Consignes:
a) Selon l'article sur le discours de Volodymyr Zelensky à Munich, de quelle ville l'armée ukrainienne a-t-elle dû se retirer ?
b) Prolongez l'article sur le discours de Volodymyr Zelensky à la Conférence de Munich sur la sécurité en reprenant juste après sa dernière phrase.

Extrait à lire:
(Munich et Kyiv) Le président ukrainien Volodymyr Zelensky a lancé samedi un appel pressant à ses alliés occidentaux pour qu’ils livrent plus d’équipements militaires au pays, en insistant sur les armes de longue portée, après l’une des victoires russes les plus significatives dans l’est de l’Ukraine.

Si le dirigeant a été sonné par le retrait forcé de l’armée, annoncé dans la nuit, de la ville ukrainienne d’Avdiïvka, il n’en a rien laissé paraître lors de son intervention samedi à Conférence de Munich sur la sécurité, en Allemagne.

Mais son message est clair : « nos actions ne sont limitées que par la quantité et la portée de l’éventail de nos forces-ce qui ne dépend pas de nous », a-t-il lancé aux responsables réunis pour cette grand-messe de la diplomatie mondiale, alors que l’Ukraine va entrer dans sa troisième année de guerre.

« Nous pouvons récupérer nos terres. Et Poutine peut perdre. Cela s’est déjà produit plus d’une fois sur le champ de bataille », a-t-il fait valoir.

Il a déploré que l’Ukraine soit « maintenue dans un déficit artificiel d’armes, en particulier d’artillerie et de capacités à longue portée ». Ce manque « permet à Poutine de s’adapter à l’intensité actuelle de la guerre ».

Segment de données:
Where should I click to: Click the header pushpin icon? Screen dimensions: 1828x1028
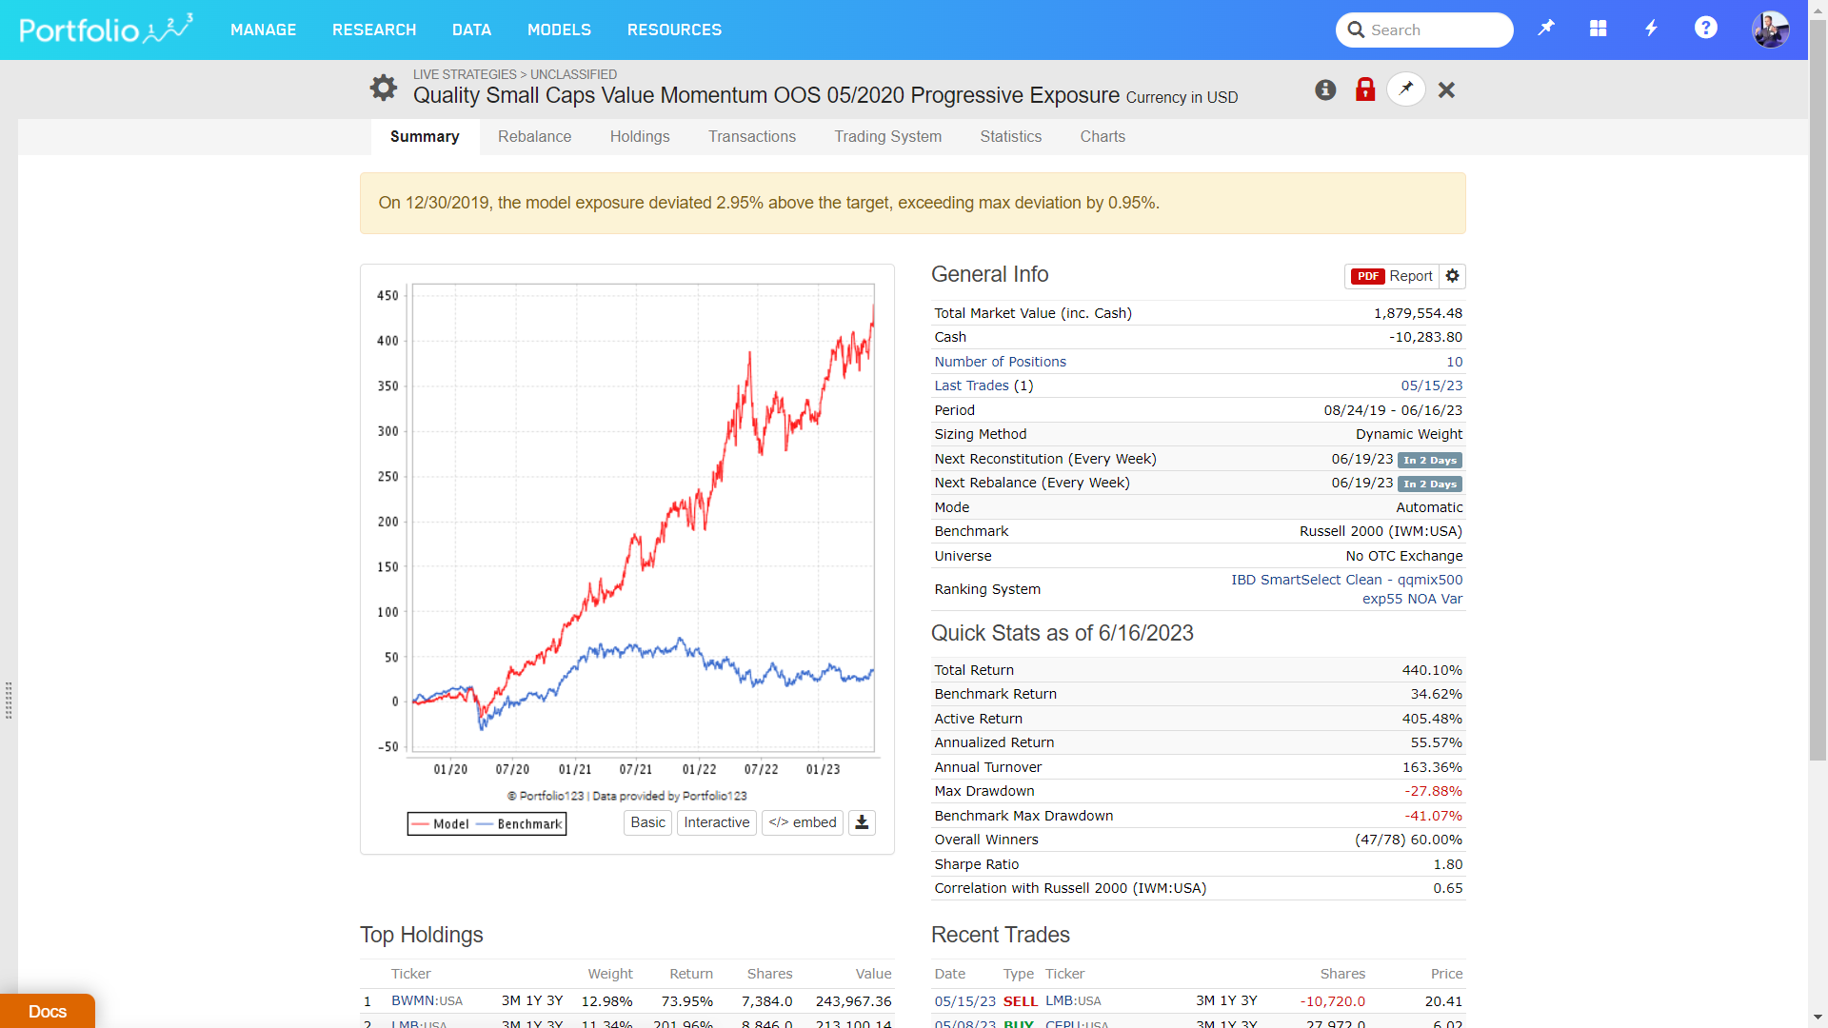[1546, 29]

Réponses attendues:
a) De la ville d'Avdiïvka.

b)
Kyiv réclame depuis des mois à ses alliés des armes de longue portée capables de toucher plus en profondeur les troupes russes.

Une problématique que le chancelier allemand Olaf Scholz a soigneusement éludée samedi. « Pas à pas, nous décidons toujours de la bonne chose à faire au bon moment », a-t-il répondu, signifiant que la livraison de ces armes n’était pas à l’ordre du jour.

Volodymyr Zelensky a indiqué samedi avoir évoqué au téléphone avec Joe Biden la situation sur le front et dit croire avec le président américain en une « sage décision » du Congrès américain.

« Je suis heureux de pouvoir compter sur le plein soutien du président américain. Nous croyons également en la sage décision du Congrès américain », a écrit M. Zelensky sur la messagerie Telegram.

Retrouvailles Harris-Zelensky

Kyiv souhaite que Berlin l’équipe avec des Taurus, l’un des missiles les plus modernes et les plus efficaces de l’armée de l’air allemande.

Le gouvernement allemand y rechigne, de crainte que le territoire russe soit également touché par ces armes de précision, entraînant potentiellement une escalade du conflit.

Olaf Scholz a rappelé que l’Allemagne — deuxième contributeur en valeur absolue après les États-Unis — était un soutien clé de la défense de l’Ukraine et venait encore de le prouver en signant, vendredi, un accord de sécurité bilatéral ancrant dans la durée l’aide à l’Ukraine.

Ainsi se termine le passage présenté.